Comme l’explique Xiulin Ruan, professeur d’ingénierie mécanique à Purdue, « Si l’on utilisait cette peinture pour couvrir une surface de toit d’environ 100 mètres carrés, nous estimons que la capacité de refroidissement obtenue serait équivalente à 10 kilowatts. Soit plus que les climatiseurs centraux installés dans la plupart des habitations ».

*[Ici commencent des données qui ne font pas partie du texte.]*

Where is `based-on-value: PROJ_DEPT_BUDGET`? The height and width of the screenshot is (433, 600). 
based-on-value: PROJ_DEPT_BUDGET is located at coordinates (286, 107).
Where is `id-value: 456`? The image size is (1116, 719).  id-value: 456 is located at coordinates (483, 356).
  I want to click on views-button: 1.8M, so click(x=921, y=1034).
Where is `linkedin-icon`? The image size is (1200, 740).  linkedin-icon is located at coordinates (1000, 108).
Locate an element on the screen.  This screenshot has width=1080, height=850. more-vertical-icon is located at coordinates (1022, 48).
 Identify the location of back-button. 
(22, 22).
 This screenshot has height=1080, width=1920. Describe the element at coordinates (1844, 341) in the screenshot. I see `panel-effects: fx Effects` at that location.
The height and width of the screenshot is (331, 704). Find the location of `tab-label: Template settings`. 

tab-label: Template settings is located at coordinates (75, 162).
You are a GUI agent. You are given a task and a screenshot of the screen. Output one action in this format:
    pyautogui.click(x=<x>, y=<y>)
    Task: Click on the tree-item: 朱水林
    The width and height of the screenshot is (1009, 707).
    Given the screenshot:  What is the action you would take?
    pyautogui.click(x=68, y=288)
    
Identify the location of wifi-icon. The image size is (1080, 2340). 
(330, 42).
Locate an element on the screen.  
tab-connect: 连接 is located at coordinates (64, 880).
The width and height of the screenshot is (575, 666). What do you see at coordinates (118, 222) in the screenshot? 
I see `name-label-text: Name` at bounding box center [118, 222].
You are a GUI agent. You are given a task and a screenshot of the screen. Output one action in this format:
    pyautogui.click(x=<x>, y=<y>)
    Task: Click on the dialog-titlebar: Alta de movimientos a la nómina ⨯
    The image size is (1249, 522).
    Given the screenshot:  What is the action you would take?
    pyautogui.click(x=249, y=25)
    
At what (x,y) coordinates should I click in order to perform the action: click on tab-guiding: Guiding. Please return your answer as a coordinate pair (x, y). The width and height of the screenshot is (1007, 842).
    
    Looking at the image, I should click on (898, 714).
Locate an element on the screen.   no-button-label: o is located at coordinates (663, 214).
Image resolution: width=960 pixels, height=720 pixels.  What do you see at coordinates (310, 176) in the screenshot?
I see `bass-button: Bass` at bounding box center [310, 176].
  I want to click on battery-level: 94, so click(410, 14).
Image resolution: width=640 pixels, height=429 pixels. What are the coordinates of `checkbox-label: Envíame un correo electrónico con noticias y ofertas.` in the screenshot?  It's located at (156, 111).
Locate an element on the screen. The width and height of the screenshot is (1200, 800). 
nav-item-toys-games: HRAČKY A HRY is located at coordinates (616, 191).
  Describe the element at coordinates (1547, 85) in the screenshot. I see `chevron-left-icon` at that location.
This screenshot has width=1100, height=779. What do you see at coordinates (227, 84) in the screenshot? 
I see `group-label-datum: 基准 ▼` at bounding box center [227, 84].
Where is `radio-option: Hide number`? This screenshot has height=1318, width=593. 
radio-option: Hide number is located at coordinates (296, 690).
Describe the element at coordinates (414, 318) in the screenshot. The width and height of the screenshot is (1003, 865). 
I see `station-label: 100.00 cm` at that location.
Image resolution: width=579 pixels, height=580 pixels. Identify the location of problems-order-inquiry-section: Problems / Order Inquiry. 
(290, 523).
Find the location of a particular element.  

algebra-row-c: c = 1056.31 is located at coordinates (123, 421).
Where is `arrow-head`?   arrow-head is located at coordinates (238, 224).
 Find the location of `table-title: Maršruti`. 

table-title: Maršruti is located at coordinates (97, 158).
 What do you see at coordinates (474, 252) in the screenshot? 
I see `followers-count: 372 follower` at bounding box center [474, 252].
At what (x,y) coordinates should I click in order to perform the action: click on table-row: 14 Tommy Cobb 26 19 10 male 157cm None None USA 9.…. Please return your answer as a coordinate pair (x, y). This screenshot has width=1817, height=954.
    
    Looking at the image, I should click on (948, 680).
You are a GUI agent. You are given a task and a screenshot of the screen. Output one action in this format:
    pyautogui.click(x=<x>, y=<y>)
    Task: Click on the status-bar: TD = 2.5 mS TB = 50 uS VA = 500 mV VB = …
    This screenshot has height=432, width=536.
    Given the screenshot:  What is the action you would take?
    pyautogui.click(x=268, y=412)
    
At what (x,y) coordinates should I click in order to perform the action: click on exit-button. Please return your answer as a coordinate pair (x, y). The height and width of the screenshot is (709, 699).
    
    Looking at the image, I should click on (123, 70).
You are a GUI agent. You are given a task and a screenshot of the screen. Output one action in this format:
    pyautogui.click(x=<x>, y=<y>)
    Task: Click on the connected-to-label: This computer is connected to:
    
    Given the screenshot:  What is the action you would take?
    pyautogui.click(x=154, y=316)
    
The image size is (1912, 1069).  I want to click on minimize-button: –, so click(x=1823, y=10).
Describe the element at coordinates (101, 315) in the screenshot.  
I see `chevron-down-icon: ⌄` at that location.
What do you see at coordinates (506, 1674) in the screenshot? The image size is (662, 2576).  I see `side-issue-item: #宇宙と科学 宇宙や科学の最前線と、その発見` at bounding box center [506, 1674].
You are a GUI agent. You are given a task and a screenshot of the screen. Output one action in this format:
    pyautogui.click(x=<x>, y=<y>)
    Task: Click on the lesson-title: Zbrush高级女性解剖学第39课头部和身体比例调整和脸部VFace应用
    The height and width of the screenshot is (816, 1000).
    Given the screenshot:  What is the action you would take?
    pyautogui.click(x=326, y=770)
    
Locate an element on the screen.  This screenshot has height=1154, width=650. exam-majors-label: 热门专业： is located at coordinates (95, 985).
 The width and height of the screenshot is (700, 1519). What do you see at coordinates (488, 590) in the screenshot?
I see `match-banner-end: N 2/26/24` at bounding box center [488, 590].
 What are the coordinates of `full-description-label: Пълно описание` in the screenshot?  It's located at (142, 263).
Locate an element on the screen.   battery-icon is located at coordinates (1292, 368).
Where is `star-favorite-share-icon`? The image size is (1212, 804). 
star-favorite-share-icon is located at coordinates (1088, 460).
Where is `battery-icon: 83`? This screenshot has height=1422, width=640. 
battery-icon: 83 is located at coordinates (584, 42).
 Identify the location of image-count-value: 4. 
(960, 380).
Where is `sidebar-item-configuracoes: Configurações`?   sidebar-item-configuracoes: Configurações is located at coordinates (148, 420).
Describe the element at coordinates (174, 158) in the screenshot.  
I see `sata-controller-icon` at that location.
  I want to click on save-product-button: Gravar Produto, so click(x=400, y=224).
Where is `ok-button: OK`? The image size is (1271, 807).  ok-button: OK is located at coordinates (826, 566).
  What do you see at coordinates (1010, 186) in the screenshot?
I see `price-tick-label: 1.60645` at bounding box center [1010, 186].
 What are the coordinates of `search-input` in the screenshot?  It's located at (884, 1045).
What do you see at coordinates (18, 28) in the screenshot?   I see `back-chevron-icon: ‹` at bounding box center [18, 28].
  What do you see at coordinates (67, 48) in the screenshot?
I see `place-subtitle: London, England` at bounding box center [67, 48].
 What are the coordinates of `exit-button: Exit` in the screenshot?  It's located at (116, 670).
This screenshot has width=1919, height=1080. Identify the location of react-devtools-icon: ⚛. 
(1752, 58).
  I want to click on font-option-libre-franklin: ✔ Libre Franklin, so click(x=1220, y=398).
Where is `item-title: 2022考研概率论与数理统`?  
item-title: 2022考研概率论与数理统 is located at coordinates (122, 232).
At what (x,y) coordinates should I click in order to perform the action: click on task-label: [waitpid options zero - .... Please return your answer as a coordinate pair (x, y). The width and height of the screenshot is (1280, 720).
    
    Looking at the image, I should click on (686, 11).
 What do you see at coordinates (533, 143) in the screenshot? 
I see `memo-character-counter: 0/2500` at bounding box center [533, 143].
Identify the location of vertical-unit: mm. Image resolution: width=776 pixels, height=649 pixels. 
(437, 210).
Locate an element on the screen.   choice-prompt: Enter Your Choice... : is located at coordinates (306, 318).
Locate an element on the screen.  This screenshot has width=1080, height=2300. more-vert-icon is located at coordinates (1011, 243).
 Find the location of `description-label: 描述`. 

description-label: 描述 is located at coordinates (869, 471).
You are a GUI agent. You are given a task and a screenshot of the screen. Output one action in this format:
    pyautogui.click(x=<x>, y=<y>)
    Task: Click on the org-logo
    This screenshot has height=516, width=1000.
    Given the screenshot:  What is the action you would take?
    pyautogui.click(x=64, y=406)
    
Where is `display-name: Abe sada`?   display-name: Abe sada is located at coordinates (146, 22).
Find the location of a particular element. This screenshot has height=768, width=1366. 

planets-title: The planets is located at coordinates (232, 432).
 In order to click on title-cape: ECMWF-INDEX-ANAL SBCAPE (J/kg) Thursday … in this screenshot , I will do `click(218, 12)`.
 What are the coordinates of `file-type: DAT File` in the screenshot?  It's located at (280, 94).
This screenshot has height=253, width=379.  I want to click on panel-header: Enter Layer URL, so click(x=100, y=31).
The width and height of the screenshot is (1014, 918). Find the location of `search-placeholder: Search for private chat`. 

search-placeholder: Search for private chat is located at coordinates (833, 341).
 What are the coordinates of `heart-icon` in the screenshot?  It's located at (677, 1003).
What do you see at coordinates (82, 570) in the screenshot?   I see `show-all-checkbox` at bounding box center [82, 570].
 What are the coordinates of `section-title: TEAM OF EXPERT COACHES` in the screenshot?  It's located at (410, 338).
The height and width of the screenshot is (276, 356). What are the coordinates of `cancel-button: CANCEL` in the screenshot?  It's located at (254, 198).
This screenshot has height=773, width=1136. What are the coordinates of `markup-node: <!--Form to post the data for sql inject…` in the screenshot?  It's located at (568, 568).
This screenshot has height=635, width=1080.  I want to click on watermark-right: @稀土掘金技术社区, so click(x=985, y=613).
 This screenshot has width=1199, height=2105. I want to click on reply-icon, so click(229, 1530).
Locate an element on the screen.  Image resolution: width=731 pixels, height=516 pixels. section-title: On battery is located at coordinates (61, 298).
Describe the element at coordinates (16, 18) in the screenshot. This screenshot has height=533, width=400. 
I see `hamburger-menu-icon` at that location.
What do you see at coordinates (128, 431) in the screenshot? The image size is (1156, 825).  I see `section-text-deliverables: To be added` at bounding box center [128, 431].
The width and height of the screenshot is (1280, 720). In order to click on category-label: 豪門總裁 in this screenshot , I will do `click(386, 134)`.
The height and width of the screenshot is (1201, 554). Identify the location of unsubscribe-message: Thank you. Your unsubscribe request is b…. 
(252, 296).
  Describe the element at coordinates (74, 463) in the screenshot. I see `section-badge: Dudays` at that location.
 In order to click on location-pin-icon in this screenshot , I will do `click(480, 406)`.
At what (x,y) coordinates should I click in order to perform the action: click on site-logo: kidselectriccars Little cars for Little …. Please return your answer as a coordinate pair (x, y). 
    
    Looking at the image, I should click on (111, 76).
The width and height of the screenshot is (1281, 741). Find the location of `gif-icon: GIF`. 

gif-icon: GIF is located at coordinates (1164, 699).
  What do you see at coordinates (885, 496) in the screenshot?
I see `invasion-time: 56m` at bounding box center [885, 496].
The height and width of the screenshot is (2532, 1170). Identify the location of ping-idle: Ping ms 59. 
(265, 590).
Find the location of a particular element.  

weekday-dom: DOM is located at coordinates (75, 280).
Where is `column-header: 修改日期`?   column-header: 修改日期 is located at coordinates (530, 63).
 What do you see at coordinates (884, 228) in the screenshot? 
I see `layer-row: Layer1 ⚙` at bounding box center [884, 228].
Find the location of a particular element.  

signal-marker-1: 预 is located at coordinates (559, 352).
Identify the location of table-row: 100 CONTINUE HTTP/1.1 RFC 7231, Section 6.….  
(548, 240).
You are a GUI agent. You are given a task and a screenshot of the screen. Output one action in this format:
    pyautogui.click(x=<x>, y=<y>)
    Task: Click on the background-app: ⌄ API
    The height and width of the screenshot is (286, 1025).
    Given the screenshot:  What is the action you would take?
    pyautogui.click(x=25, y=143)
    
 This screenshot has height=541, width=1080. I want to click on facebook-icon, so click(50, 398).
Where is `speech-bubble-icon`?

Quelques détails sur cette peinture ultra-blanche :

  • Elle doit sa blancheur à une concentration élevée en sulfate de baryum, un composé chimique également utilisé pour fabriquer des cosmétiques et du papier photographique. Contrairement au dioxyde de titane conventionnel, le sulfate de baryum n'absorbe pas la lumière UV.
  • L'équipe a également joué sur la taille des particules du composé chimique, dans le but de diffuser une plus grande partie du spectre lumineux provenant du soleil. Résultat : une amélioration de la capacité de réflexion de la peinture.
  • Lors de tests en extérieur, l'équipe a constaté que la peinture permettait de garder des surfaces près de 4,5 °C en-dessous de la température ambiante en milieu de journée, même par fort ensoleillement – et jusqu’à 10,5 °C plus froid la nuit.
  • Les chercheurs travaillent aujourd’hui avec une entreprise pour produire et vendre cette peinture sous deux ans, selon des processus et un prix comparables à de la peinture classique. Si la résistance de la peinture à l'abrasion a d’ores et déjà fait l’objet de tests, il est en revanche encore nécessaire d’évaluer sa durabilité sur le long terme.

L'œil de l’expert ENGIE

Comme le précise Louis Gorintin, à la tête du Lab Nanotech, Sensors & Wireless ENGIE Lab CRIGEN : « Selon l'université Purdue, cette peinture surpasse les solutions dites “Cool Roof” actuellement disponibles dans le commerce, grâce à l’utilisation d’un matériau spécial qui lui permet de renvoyer la chaleur émise dans le ciel et de réduire la chaleur du soleil par rayonnement. Cette peinture contre tout simplement l'effet de serre : chaque mètre carré permet de faire passer l’équivalent de 100 mètres carrés d'effet de réchauffement climatique sous l’objectif des 1,5 °C. D'autres paramètres doivent être évalués pour valider l'utilité de cette peinture, telle que sa robustesse dans des conditions difficiles, sa durabilité ou encore la rareté et les coûts des matériaux. Mais le produit est prometteur et devrait permettre le développement de nouveaux dispositifs tels que ceux que nous testons à ENGIE Lab CRIGEN dans le cadre du programme Cygnus – et qui peuvent être sélectionnés au banc d'essai dédié ou en chambre climatique. À travers ce programme, ENGIE Lab CRIGEN travaille sur des solutions de refroidissement zéro carbone à l'aide d'une approche appelée “radiative sky cooling” (littéralement : “refroidissement radiatif du ciel”) qui renvoie les calories dans l'espace. Cette alternative aux équipements standards de réfrigération et de climatisation pourrait s'avérer bénéfique en termes d’économie d’énergie sur le long terme et de rentabilité. ENGIE Lab est également engagé activement dans la standardisation de ces peintures et films “Cool Roof”, à travers CEN CENELEC ».